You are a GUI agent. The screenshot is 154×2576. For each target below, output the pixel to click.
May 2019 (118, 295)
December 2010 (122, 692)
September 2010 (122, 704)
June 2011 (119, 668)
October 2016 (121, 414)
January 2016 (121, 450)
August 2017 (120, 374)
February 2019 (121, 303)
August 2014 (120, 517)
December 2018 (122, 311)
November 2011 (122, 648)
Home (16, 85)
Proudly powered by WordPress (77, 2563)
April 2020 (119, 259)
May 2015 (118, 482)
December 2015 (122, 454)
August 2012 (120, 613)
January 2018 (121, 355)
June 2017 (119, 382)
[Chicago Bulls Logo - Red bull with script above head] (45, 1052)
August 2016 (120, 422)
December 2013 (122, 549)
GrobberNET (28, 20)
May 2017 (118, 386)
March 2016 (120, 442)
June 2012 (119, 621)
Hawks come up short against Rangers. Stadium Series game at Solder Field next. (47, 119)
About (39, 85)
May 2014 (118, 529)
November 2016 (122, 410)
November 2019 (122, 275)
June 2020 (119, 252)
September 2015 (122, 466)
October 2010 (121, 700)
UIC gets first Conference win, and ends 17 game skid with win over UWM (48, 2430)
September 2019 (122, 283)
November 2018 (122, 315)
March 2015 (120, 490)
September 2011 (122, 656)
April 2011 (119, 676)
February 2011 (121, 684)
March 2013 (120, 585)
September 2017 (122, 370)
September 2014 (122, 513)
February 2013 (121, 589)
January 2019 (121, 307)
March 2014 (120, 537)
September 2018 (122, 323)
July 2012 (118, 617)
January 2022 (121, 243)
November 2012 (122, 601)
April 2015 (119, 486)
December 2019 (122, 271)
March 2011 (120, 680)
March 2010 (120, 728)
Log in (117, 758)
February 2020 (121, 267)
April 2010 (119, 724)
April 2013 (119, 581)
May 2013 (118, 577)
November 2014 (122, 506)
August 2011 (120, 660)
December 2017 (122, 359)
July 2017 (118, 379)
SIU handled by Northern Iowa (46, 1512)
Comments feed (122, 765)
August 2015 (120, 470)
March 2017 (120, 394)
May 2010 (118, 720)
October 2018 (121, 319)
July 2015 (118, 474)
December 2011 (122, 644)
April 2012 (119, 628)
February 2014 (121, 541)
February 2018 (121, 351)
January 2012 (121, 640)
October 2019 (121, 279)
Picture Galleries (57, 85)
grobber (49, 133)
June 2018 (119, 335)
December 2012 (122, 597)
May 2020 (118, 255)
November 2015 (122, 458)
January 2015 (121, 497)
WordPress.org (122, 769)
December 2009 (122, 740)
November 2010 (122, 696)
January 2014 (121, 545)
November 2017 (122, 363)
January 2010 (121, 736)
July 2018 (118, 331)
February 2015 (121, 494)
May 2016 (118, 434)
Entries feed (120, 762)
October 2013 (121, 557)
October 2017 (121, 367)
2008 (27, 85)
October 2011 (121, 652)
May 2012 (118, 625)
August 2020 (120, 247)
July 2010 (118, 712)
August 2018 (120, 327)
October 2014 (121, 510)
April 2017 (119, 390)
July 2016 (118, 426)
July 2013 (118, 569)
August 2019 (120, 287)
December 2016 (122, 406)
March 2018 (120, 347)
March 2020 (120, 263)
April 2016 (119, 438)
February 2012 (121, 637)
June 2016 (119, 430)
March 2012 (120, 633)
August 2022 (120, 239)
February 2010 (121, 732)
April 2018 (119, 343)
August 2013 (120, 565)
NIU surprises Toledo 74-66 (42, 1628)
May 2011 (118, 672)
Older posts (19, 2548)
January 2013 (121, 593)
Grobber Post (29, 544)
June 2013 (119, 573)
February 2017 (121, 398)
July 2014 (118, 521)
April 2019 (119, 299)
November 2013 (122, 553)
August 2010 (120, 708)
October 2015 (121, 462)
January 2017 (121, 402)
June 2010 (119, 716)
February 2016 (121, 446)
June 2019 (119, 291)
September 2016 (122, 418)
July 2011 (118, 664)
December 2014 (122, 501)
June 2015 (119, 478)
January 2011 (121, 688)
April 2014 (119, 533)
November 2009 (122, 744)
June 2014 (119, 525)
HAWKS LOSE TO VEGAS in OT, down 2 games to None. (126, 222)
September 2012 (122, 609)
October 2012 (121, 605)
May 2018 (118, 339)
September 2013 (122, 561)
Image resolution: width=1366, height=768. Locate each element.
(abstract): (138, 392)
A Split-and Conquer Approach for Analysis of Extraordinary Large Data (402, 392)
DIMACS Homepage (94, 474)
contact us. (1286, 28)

***

## WHAT YOU WILL DO
If the word "September" appears in a line above, copy that line.

## YOUR RESPONSE
September 2010 (122, 704)
September 2015 (122, 466)
September 2019 (122, 283)
September 2011 (122, 656)
September 2017 (122, 370)
September 2014 (122, 513)
September 2018 (122, 323)
September 2016 (122, 418)
September 2012 (122, 609)
September 2013 (122, 561)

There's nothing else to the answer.